# New November wheels: What center-lock disc and lockring to get?



## wgscott (Jul 14, 2013)

I just placed an order for a pair of wheels with center-lock (White Industries) quick-release hubs. Currently I am using 6-bolt hubs with Shimano 160 mm diameter discs on my current wheels.

Is this an appropriate disc to get?

Shimano RT99 XTR Ice-Tech Center Lock Rotor 160mm



Does this come with a lock-ring, or do I buy that separately? If the latter, the only one I have found says "15/20mm thru-axle only" and doesn't have splines, so I assume this one I don't want.


----------



## matt92037 (Apr 10, 2016)

That will get it done! I use them.


----------



## wgscott (Jul 14, 2013)

Thanks, but also, the last line (which I now moved above the image):

"Does this come with a lock-ring, or do I buy that separately? If the latter, the only one I have found says "15/20mm thru-axle only" and doesn't have splines, so I assume this one I don't want."


----------



## matt92037 (Apr 10, 2016)

Every shimano CL disk I have purchased (easily 10 of them) has come with an internal splined lock ring. The internal splined lock rings only work on 12mm rear TA's or QR hubs. They do not work on 15mm TA. For 15mm TA you need the external splined lock rings that you tighten with a bottom bracket tool.
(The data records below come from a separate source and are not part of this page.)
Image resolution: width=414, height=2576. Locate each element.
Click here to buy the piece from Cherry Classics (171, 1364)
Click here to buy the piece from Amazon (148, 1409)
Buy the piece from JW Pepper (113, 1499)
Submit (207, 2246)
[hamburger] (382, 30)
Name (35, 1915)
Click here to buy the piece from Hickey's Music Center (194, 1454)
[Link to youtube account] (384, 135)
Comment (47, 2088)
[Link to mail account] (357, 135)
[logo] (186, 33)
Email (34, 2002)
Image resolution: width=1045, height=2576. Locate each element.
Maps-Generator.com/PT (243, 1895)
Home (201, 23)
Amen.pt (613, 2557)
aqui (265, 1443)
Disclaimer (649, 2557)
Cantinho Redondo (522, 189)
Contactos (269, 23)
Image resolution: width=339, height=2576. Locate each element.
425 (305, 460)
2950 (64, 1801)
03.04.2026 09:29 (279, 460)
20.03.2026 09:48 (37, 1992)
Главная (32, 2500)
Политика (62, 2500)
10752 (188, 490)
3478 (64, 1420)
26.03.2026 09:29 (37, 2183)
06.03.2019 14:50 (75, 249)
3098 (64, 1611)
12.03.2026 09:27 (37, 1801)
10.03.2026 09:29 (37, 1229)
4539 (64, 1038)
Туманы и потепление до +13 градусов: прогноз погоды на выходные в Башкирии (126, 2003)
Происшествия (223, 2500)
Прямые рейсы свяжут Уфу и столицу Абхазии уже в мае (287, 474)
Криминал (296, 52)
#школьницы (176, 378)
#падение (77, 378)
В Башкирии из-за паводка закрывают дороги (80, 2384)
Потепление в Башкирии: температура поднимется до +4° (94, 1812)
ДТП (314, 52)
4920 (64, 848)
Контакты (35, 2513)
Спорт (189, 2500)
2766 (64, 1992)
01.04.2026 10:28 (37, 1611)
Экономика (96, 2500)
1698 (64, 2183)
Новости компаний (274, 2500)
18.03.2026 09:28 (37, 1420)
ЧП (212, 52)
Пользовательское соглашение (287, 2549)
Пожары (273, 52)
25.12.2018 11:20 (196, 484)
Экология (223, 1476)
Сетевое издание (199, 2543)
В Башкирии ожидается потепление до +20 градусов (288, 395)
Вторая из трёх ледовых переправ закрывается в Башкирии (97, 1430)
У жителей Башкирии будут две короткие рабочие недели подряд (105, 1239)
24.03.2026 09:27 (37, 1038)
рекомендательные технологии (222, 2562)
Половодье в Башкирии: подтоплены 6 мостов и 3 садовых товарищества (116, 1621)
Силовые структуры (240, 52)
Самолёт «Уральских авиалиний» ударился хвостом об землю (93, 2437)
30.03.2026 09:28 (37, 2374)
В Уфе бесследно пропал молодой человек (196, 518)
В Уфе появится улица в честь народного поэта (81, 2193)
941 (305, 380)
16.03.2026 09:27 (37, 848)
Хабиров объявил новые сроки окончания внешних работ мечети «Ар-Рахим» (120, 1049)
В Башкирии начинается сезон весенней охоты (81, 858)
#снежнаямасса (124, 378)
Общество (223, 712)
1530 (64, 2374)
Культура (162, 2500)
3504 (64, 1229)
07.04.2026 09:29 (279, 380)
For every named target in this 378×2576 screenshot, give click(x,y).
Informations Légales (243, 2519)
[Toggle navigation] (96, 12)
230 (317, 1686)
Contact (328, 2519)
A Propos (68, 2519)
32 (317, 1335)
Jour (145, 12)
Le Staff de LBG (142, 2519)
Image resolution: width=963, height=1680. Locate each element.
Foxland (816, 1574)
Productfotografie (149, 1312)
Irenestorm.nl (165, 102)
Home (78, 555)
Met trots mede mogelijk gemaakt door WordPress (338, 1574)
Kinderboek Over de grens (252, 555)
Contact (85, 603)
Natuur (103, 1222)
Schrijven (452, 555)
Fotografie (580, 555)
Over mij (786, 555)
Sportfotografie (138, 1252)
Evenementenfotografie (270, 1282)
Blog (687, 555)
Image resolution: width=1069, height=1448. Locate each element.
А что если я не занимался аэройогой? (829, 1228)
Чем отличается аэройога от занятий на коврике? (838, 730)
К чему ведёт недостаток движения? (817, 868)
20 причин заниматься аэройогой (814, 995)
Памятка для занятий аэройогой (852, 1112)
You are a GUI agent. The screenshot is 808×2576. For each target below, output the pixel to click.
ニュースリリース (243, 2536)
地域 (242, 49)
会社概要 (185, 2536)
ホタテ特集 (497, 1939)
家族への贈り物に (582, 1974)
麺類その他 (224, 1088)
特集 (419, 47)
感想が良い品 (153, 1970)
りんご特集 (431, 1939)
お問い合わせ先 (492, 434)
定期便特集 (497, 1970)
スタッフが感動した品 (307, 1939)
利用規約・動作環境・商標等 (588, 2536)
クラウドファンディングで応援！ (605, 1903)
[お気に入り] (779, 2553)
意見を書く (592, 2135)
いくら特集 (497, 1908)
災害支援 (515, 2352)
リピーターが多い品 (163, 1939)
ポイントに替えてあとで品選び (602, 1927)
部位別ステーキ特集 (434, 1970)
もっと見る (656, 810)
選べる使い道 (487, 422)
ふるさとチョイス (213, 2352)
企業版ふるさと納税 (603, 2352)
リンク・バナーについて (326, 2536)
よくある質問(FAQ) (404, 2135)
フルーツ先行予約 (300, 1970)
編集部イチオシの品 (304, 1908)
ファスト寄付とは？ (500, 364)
The external ones work with any axel configuration however. I wish all the discs came with the external version.


----------



## wgscott (Jul 14, 2013)

Perfect. Thanks. That is exactly what I needed to know.

You can buy the external splined ones for about $7.


----------



## ergott (Feb 26, 2006)

All new CDL hubs come with the 15mm lockring for the front hub now.


----------



## November Dave (Dec 7, 2011)

Sorry, thought I'd replied earlier but somehow I bungled it. Ergott's got it. Because the CLD front hub's design only takes externally splined lock rings (it takes literally 3 seconds to switch from 15mm to QR and back with no diminution or compromise of function - it's AWESOME) they supply the front lock ring.


----------



## ozzybmx (Jun 23, 2013)

Here you go, the internal lockring comes with the centrelock discs. I have several sets of the Shimano Freeza rotors, including 140's on my roadie. This needs a cassette lockring tool to loosen/tighten.

The external lockring, this is needed to clear a 15mm/20mm thru axle, tightened/loosened with a BB spanner.

You would think that maybe Shimano should include a external ring with their XTR group rings... as its a MTB and likely to be 15mm thru. Then sell the Freezas for Road/CX with the internal for 12mm thru.


----------